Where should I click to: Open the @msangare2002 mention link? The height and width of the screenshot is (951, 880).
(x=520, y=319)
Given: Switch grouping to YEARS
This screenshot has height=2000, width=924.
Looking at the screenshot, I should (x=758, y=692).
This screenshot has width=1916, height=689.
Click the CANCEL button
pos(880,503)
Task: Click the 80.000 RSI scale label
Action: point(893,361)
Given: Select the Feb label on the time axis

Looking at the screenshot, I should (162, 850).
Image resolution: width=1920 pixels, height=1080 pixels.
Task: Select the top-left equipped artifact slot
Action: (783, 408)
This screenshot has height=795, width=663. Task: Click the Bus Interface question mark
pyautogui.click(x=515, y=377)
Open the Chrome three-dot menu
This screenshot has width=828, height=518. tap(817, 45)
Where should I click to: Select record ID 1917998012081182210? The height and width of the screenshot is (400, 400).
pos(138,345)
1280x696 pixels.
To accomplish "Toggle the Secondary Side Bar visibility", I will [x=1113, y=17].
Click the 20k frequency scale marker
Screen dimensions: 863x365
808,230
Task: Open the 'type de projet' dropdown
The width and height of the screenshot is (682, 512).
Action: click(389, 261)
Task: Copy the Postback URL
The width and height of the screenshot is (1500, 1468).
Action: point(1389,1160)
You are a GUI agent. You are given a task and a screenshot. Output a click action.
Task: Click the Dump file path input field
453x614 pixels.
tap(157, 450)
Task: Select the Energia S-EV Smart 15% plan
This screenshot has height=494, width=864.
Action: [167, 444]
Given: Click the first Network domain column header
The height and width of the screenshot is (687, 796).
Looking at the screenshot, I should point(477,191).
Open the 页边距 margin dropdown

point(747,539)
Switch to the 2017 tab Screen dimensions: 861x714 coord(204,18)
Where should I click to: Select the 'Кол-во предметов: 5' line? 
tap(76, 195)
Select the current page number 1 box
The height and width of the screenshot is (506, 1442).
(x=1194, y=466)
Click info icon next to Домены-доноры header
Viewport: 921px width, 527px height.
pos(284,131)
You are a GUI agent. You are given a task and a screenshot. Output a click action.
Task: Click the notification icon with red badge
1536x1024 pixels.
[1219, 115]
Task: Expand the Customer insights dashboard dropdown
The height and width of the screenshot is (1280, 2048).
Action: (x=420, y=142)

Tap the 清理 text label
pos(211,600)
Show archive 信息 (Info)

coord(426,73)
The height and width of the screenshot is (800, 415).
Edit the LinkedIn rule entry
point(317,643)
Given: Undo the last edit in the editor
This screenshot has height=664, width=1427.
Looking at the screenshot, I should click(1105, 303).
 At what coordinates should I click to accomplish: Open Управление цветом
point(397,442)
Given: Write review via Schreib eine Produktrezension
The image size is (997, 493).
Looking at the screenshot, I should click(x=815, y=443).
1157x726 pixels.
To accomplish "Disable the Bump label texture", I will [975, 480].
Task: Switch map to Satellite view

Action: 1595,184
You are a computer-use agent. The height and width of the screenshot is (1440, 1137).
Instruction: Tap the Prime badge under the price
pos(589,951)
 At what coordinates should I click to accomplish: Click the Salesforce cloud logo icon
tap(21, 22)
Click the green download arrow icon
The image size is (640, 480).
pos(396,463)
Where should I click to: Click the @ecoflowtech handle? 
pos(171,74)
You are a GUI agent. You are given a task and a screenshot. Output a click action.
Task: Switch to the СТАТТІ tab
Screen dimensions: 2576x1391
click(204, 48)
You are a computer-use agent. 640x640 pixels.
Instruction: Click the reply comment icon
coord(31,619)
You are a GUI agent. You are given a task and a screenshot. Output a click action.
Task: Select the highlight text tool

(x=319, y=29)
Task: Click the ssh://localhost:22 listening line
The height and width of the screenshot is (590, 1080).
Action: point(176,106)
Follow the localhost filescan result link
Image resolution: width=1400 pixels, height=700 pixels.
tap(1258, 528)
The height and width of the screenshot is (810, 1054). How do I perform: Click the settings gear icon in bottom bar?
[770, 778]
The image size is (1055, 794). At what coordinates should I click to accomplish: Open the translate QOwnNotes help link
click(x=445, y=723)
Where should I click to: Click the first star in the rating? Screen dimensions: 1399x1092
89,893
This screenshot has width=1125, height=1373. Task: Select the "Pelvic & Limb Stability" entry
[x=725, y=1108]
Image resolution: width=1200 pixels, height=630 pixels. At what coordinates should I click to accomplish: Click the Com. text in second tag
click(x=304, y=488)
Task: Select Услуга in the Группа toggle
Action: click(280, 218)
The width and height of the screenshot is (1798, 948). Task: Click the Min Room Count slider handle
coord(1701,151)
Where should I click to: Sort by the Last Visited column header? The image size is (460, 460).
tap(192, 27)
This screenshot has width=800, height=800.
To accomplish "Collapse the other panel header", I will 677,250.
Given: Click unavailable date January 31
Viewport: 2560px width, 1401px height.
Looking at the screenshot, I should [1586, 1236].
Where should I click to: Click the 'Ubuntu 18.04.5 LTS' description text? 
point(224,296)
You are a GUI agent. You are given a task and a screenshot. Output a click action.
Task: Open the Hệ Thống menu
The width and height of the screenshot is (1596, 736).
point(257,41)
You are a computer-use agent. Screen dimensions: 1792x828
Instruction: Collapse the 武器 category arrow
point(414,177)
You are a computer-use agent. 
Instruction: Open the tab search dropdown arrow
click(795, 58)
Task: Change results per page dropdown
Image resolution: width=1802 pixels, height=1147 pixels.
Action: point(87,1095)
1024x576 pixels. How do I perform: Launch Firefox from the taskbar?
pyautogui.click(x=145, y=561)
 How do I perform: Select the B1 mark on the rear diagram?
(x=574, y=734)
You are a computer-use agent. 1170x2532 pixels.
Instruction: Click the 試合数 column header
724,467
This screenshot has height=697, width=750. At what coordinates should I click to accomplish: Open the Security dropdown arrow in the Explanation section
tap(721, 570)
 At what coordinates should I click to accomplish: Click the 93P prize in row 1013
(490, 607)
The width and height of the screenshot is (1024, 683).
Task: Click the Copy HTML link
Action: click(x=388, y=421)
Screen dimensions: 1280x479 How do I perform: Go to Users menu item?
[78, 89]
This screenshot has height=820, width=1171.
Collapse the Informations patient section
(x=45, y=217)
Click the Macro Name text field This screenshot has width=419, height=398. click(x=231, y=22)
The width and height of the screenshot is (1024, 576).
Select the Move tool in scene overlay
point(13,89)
◇ ◇ ◇ ◇ ◇
Among the lines of the material above, find those with the word "computer". Copy each one.

You are a computer-use agent. The height and width of the screenshot is (1440, 1137).
You are a computer-use agent. 640x640 pixels.
You are a computer-use agent. Screen dimensions: 1792x828
You are a computer-use agent. 
You are a computer-use agent. 1170x2532 pixels.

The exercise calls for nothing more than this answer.